Le basculement ontologique est maintenant bien localisable dans l’histoire : il date de la fin du communisme qui a coïncidé avec la déréglementation financière et l’avènement de l’Internet. Nous avons arrêté de réfléchir et de construire le commun. Nous avons supprimé la présence du gouvernement de la loi dans la monnaie. Et nous avons mélangé toutes les conceptualisations de l’échange dans un magma numérique où la responsabilité personnelle ne peut plus distinguer les choses par la dénomination, par le prix et par le penser ensemble du partage des choses par les prix.

L’apocalypse, c’est la vérité qui ne peut plus être éludée ni dans ses causes ni dans ses conséquences. Les conséquences se précipitent les unes sur les autres : la loi n’est plus applicable dans les prix ; il n’y a plus de raison de payer des impôts ; les pouvoirs politiques disparaissent ; les banques fabriquent de la fiction monétaire ; les plus riches accaparent tout ; les pauvres vont mourir ; les riches vont devenir pauvres ; la guerre de tous contre tous est la seule rationalité accessible ; l’humanité s’euthanasie.

La liberté qui inverse l’histoire

La cause formelle de l’apocalypse, c’est la fusion de la comptabilité double avec la réalité dont elle doit se distinguer pour que le prix soit intelligible.
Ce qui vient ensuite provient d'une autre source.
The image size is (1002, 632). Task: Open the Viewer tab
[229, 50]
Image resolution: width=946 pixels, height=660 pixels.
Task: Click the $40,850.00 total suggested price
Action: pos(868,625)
La cause matérielle de l’apocalypse, c’est la virtualisation du bien commun : son abstraction de toute réalité transformable par le travail réel. La cause finale de l’apocalypse, c’est la cupidité qui ne trouve aucun mur monétaire contre quoi fixer sa limite. La cause efficiente de l’apocalypse, c’est l’orgueil des élites en extase par le raisonnement formel sans prise sur la réalité démonétisée du prix sans loi.

Les expériences de monnaies locales, territoriales ou complémentaires sont sympathiques et nécessaires. Mais elles sont extraordinairement régressives au vu de la très longue histoire de la monnaie. Comme il ne faut plus penser le vivre ensemble dans la politique, on organise des micro-sociétés pour renouer des échanges sans loi partageable, sans crédit et sans gouvernement. La défiscalisation de l’économie, c’est la généralisation de l’économie primitive entre petits groupes qui doivent s’ignorer pour ne pas se faire la guerre.

Ce qui est hautement probable, c’est que les prédateurs politiques et financiers vont encourager les monnaies locales pour se constituer de vastes terrains de chasse. Entre monnaies locales inconvertibles entre elles, il va bien falloir maintenir un minimum d’échanges que les chasseurs-marchands-spéculateurs feront payer à des prix exorbitants dans les monnaies « internationales » privées que sont l’euro et le dollar actuels.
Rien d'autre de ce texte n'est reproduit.